Abstracts (2’500 signs max.) are to be sent to [email protected] until March the 1st 2007.

Further information on the seminar: Michael Guggenheim: ; Ola Söderström:

Theme
Globalization not only changes the values of people around the world, it also changes the very face of the cities we live in. Cities are composed of a tremendous amounts of what we call spatial artefacts, i.e. houses, but also furniture of public spaces, traffic infrastructure, gardens and parks. These spatial artefacts vary in form and function from place to place, they come in local, national and regional variants. These local variations are due to different architectural traditions but even more so, different local practices. People have to play baseball, before a baseball-stadium is invented and finally built. In architectural theory, such templates are known as building types, which we broaden for the purpose of the seminar, to spatial artefact-types. When such types travel and are inserted into other spatial contexts, they come (partially at least) with these practices attached.

In a new environment the introduction of new spatial artefacts can lead to a vast array of changes.

First of all, the new artefact often does not come in its full form, rather it is often built from previous and existing structures, through change of use of buildings or through the ad-hoc assemblage of other existing structures. Because practices travel faster than built structures. Think for instance of mosques created in office buildings in the core of Swiss cities.

Second the introduction of new spatial artefacts happens not through an introduction of a pure type in a new context, rather, the type itself is likely to adapt to its new context and even to lead to new types. As it is the case with the Chinese villa, which is a “creole” version of the Italian villa type.

Third, the new type is likely to introduce irritation in its new contexts. Local actors may object to “foreign” spatial artefacts, as shown by European protests against skyscrapers considered as American building types.

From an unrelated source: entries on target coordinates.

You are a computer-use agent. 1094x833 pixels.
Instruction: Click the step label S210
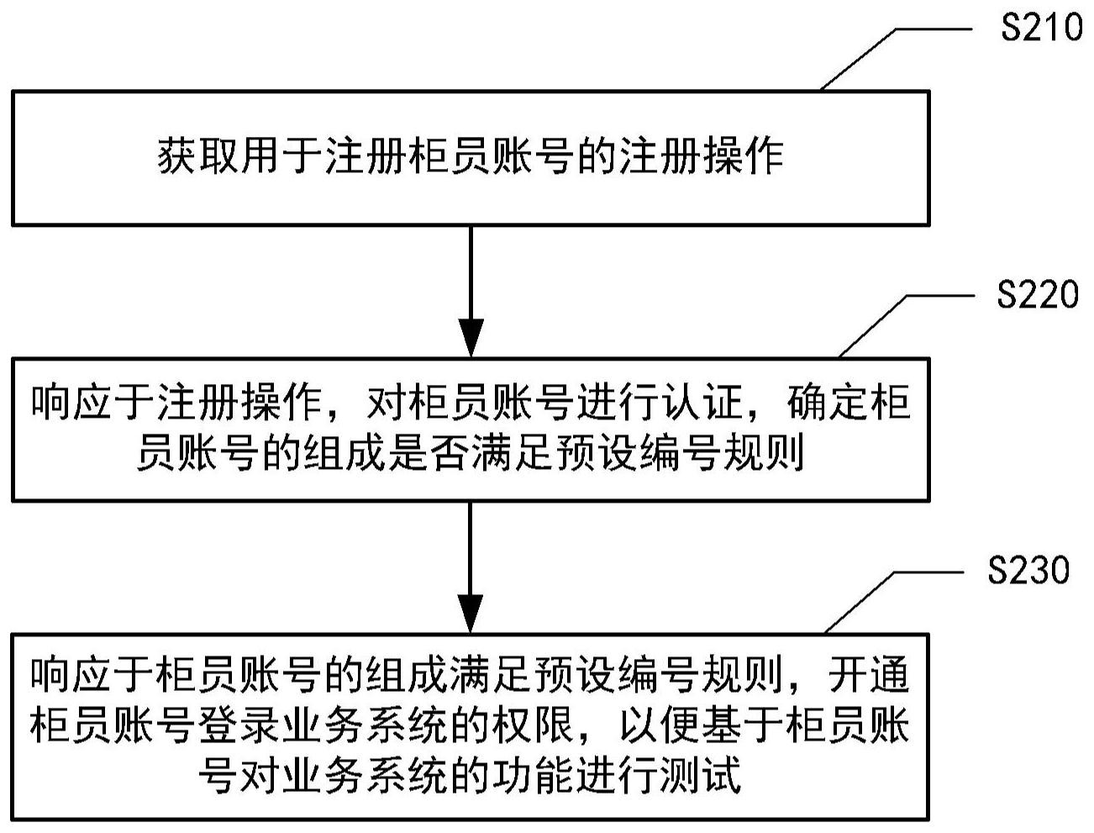point(1041,29)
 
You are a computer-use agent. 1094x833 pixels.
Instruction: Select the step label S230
point(1028,572)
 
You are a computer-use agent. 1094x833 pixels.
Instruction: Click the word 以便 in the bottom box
point(639,727)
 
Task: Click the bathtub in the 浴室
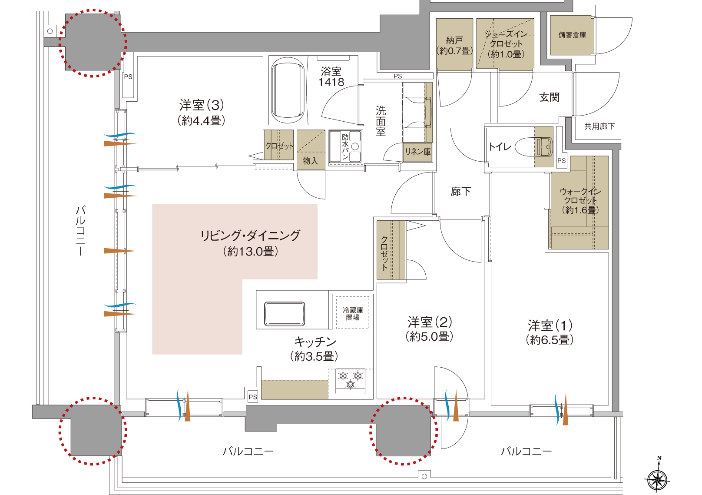click(x=288, y=90)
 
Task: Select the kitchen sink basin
click(x=284, y=314)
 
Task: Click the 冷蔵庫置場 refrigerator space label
click(x=353, y=314)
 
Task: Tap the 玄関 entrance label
click(x=549, y=97)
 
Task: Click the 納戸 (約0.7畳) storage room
click(x=454, y=44)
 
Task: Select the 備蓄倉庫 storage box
click(x=572, y=35)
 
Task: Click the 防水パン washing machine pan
click(x=345, y=146)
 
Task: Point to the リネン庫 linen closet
click(x=417, y=152)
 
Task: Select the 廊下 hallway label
click(x=460, y=192)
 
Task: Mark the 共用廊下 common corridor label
click(x=599, y=126)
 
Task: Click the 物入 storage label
click(x=310, y=161)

To interpret these first observations a wide range of theoretical problems and disciplinary views is at stake. The discussion may centre around the concept of type. When and under which circumstances are practices condensed in a type so that they are recognized by architectural theorists but also by a lay public? How and under which circumstances do national and regional architectural practitioners take up foreign types? Are there observable patterns when foreign types become controversial in discourses of architects, planners and preservationists?

Second, one may analyse the relationship between spatial artefacts and practices, both at the level of “production” and “consumption”. In other words, who/which are the human and non-human actors allowing these circulations: designers, architects, architecture and design magazines, transnational businessmen, tourists, movies? How are practices inscribed in these artefacts, and how can we account for this inscription? Finally, how is the “immigration” of these artefacts regulated, by zoning and building laws?

Third, the travelling itineraries of spatial artefacts may be of interest in themselves. Are there established geographical and social routes of spatial artefacts? Are there observable patterns where new artefacts are inserted in cities and by whom? Can we identify backbones and “black holes” in these networks? Under what processes are these routes reconfigured?

The purpose of this seminar is to exchange ideas, results and methodologies, and notably to create an encounter between scholars interested in STS perspectives on the built environment (notably Actor Network Theory or Social Shaping of Technologies approaches ) and others using different tool-boxes (stemming from spatial anthropology, cultural geography, architectural history or urban sociology).

The conference is also the first event of the European Network “Socio-Technical Studies of Architecture and Urbanism“.